It's true that you need to take over your own finances if you are going to split. So perhaps that's a good trade.


----------



## 2arebetter

Thanks everyone. I'm operating under the idea my marriage is over. The 180 is damn hard though. I feel like a complete dirtbag by so suddenly starting the complete turnaround. Like you've all said though... It's a way out and a way to gain some self worth back. I just never thought of have to treat someone else so harshly to get it (even if she did as much to me). 

Hanging in there...


----------



## EleGirl

2arebetter said:


> I'm trying my best to stick to the 180. If wife as for help with something do I help? She wants help with iTunes.
> 
> It feels stupid asking, but I don't know what the line of between mean or disrespectful and kind but detached is.


The purpose of the 180 for betrayed spouses is a plan to follow until one of two things happens... 1) your wife ends her affair and agrees to work on your marriage, or 2) you fall out of love with her, could care less anymore and you file for divorce.

The 180 is not going to get her to like you, or want to fix your marriage. The purpose is for you to pull away to reduce the pain that you feel and so that you start to emotionally separate.

if she wants a divorce, and she will not agree to work on the marriage, why don't you file for divorce and the two of you just move on?


----------



## Lostinthought61

2arebetter,

does the family know she cheated? if not why not?
has she admitted ? remorseful ?
telling why she did it? taking responsibility?


----------



## Marc878

If you know technology you can learn your finances easily enough so start.


Read up its short
https://archive.org/details/RobertGloverNoMoreMrNiceGuy 

If you can't pull a 180 you'll just linger on in limbo


----------



## BobSimmons

2arebetter said:


> I know that deep down I hope the 180 rule helps my wife turn her attitude about me.


This is wrong,..as I've already pointed out in another one of your threads.

Use the 180 for yourself not for trying to get an outcome because if the divorce goes through (unless this is what you want) you're going to have a resentful and spiteful co-parenter. I say this because it is clear you don't hate your wife so all this is inauthentic. You're pretending for pretense's sake when divorce does come that same mack truck you're trying to avoid is still going to hit you.

Take 180 as far as you need to. Just be real about why you're doing it, knowing what the outcome will likely be for you and her if you do end up divorcing.

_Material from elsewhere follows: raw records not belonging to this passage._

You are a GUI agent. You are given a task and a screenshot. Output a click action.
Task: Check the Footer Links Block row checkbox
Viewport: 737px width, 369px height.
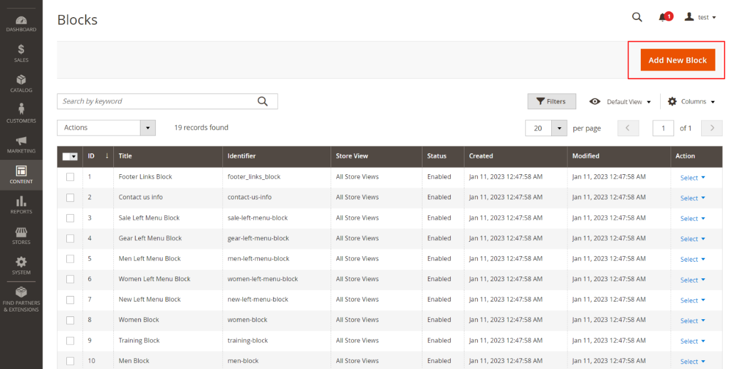point(70,177)
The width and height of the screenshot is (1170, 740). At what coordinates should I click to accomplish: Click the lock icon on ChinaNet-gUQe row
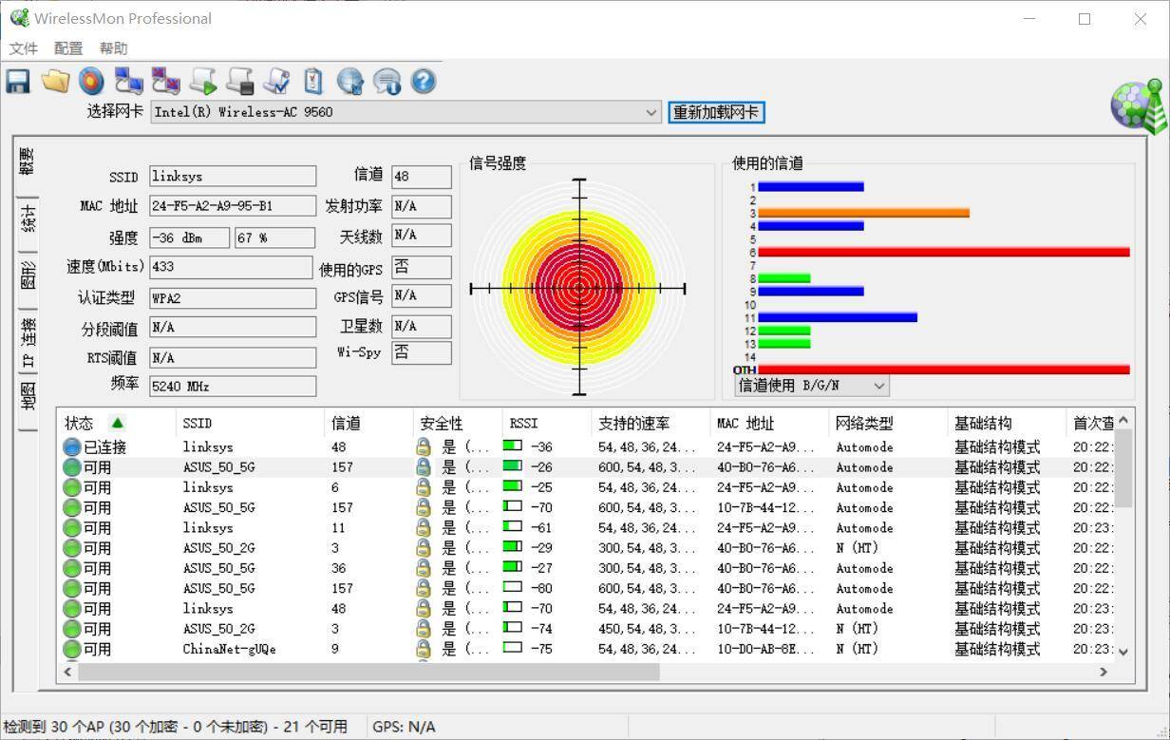coord(422,649)
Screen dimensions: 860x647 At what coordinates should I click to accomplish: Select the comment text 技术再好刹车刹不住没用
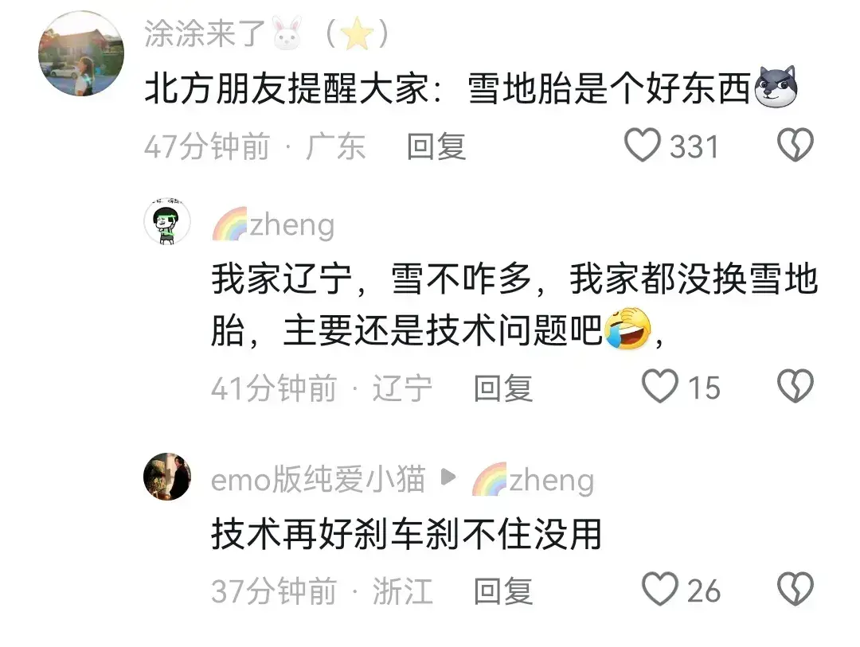tap(406, 534)
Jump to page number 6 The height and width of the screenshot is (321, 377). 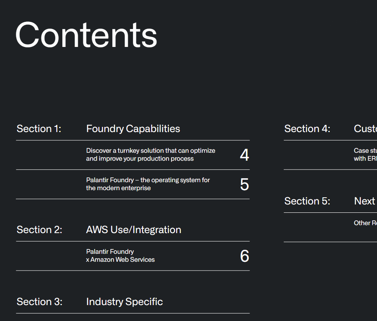pos(244,256)
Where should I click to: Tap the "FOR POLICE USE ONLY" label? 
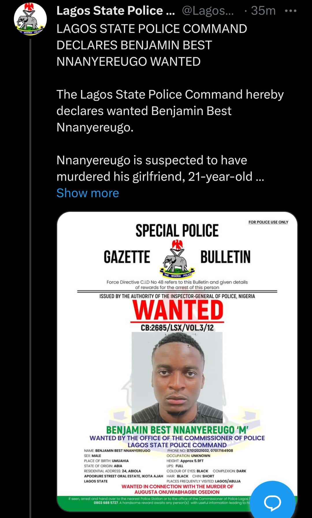point(268,222)
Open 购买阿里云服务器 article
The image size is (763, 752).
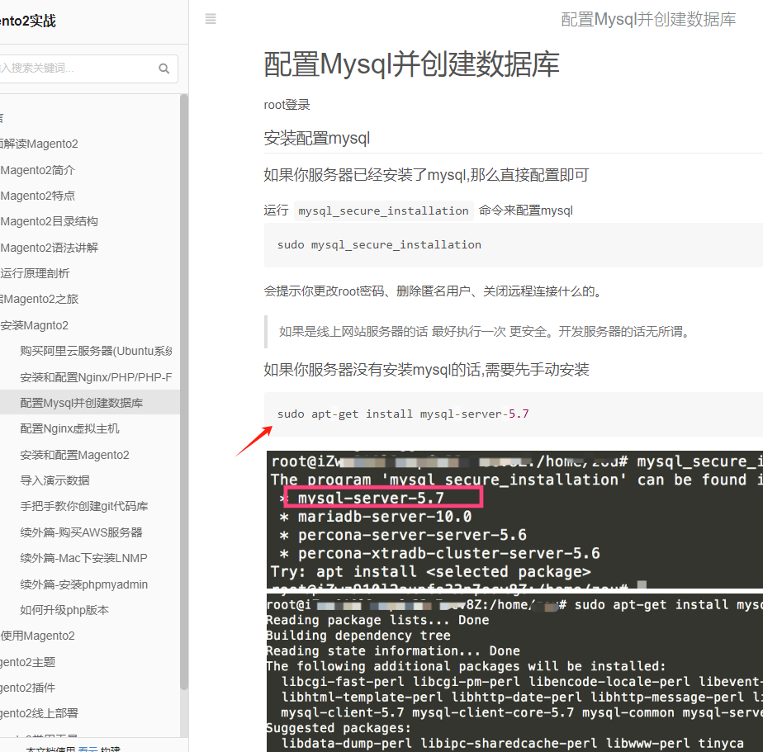[x=95, y=351]
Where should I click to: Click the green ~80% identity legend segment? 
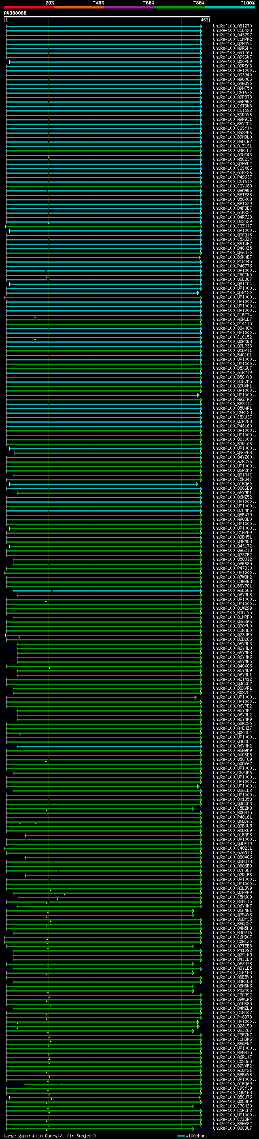click(179, 7)
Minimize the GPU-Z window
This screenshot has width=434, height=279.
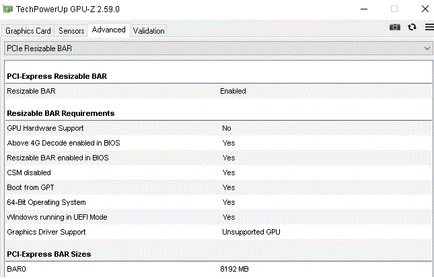click(x=363, y=9)
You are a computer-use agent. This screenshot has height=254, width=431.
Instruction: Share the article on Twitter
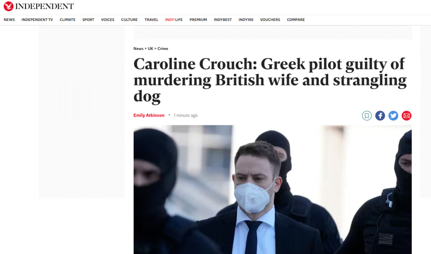(393, 115)
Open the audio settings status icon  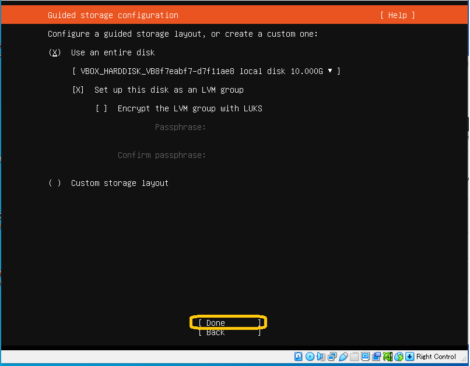click(x=321, y=357)
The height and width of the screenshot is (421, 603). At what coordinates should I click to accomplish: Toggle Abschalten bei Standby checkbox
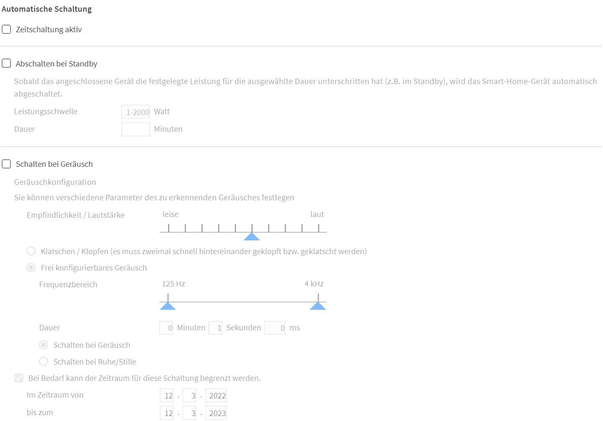(6, 64)
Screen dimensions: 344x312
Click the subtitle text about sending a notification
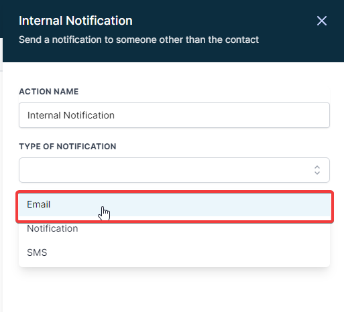click(139, 40)
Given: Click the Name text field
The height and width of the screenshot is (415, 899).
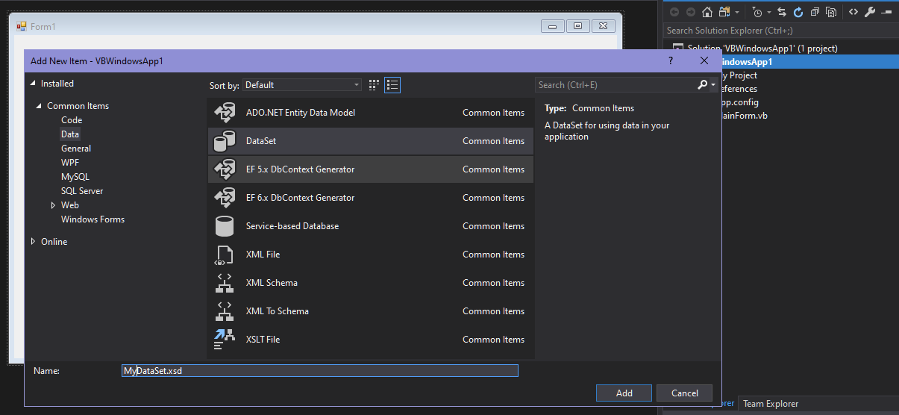Looking at the screenshot, I should (x=319, y=371).
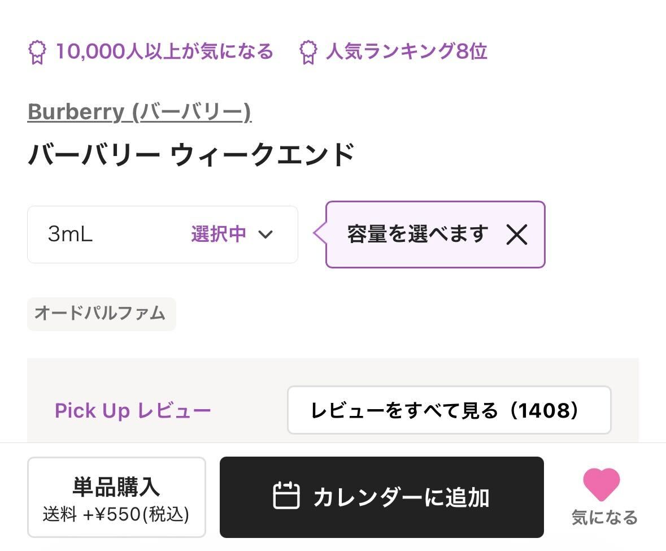Click the 送料 +¥550(税込) shipping text

(116, 514)
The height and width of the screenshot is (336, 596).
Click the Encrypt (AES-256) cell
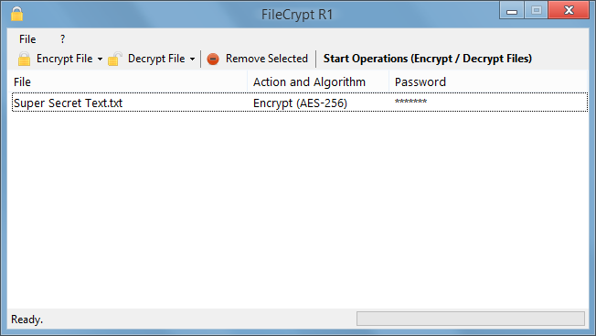300,103
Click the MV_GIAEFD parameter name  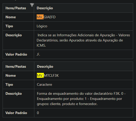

Best to face the truth now rather than running away from it.


----------



## manwithnoname

OP, you're using the 180 to hold hope on winning her back, which is not the intent. If you want to win her back, go back in time to when she was cheating, and do things differently. You let her move in with the OM during a trial separation, she didn't want to work on your marriage, you didn't divorce her, didn't make her quit her job etc. She lost respect for you and you lived in limbo this entire time until she asked for a divorce. 

Now you are still acting like the weak "nice guy" hoping for something that will not happen as things stand. It's done. Learn from it and better yourself for the future.

Does she still work there, and with the OM?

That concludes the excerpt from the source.